Winter
Music, Composing the North
by John Luther Adams
Wesleyan University Press, Middletown,
CT, 2004
228 pp., illus. b/w, with Audio CD. Trade,
$24.95
ISBN: 0-8195-6742-6.
Reviewed by Stefaan Van Ryssen
Hogeschool Gent
Belgium
stefaan.vanryssen@hogent.be
Composer John Luther Adams not
to be confounded with John Coolidge Adams,
the composer of Nixon in China
and Quakers Loops has
been working in Alaska since 1974. His
love for the northern environment is reflected
in his writings and his music as well
as in his political activism. His musical
career started as a drummer in a rock
band. Soon he discovered Zappa, through
Zappa Varèse, through Varèse
Cage and finally Morton Feldman. So this
is where we have to start when we listen
to JLAs music and reading his musings:
Feldman in Fairbanks.
Winter Music is a series of short
essays and diary notes spanning more than
a decade. Adams combines and connects
his most private observations and emotions
with descriptions of his musical intentions.
Sometimes the prose is lyrical; sometimes
it borders on the technical, but it is
always murmuring on from description to
anecdote and from confession to bon
mot. Like a true romantic, Adams is
fascinated by nature, by the expression
of the awe and the range of other emotions
he experiences in the barren wastes of
the north. Both in his music and in this
book, he tends towards a spiritual interpretation
of the environment, stopping just short
of exaltation Adams is no environmental
hysteric.
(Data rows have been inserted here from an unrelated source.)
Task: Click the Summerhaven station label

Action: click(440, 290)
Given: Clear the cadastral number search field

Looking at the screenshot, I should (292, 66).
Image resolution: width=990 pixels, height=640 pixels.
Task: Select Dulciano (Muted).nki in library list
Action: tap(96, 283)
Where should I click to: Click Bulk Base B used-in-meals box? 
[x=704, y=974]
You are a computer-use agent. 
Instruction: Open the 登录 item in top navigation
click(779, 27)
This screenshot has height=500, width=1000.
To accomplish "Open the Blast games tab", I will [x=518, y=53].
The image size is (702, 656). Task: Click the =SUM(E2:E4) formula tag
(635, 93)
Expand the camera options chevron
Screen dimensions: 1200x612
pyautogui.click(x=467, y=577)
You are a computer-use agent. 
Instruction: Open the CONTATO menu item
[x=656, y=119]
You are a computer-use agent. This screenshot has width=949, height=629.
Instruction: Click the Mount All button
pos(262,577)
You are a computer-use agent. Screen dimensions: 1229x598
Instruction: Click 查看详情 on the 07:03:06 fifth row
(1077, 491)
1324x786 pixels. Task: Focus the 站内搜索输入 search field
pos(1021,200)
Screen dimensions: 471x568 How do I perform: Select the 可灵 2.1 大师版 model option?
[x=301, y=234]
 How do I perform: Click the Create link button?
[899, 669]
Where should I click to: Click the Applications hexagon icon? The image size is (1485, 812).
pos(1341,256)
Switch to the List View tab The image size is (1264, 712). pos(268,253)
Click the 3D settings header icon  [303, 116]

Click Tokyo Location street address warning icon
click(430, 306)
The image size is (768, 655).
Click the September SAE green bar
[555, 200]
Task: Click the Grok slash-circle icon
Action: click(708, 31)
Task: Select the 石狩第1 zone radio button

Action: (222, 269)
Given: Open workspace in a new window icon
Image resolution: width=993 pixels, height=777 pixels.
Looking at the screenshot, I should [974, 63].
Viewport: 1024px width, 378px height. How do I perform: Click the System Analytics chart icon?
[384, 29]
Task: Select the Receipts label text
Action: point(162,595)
Switching between the descriptive
and the expressive, his music needs to
be meaningful, laden with messages for
the listener even if his musical vocabulary
tends more towards the (post)minimal.
Henri Cowell, Conlon Nancarrow and Morton
Feldman are never far away.
There is an interesting introduction by
Kyle Gann from The Village Voice
and a CD with three previously unrecorded
pieces: "roar" for tam-tam and
processed sounds, "velocitoes crossing
in phase-space" for four drummers
and "Red Arc/Blue Veil" for
mallet percussion, piano and processed
sounds.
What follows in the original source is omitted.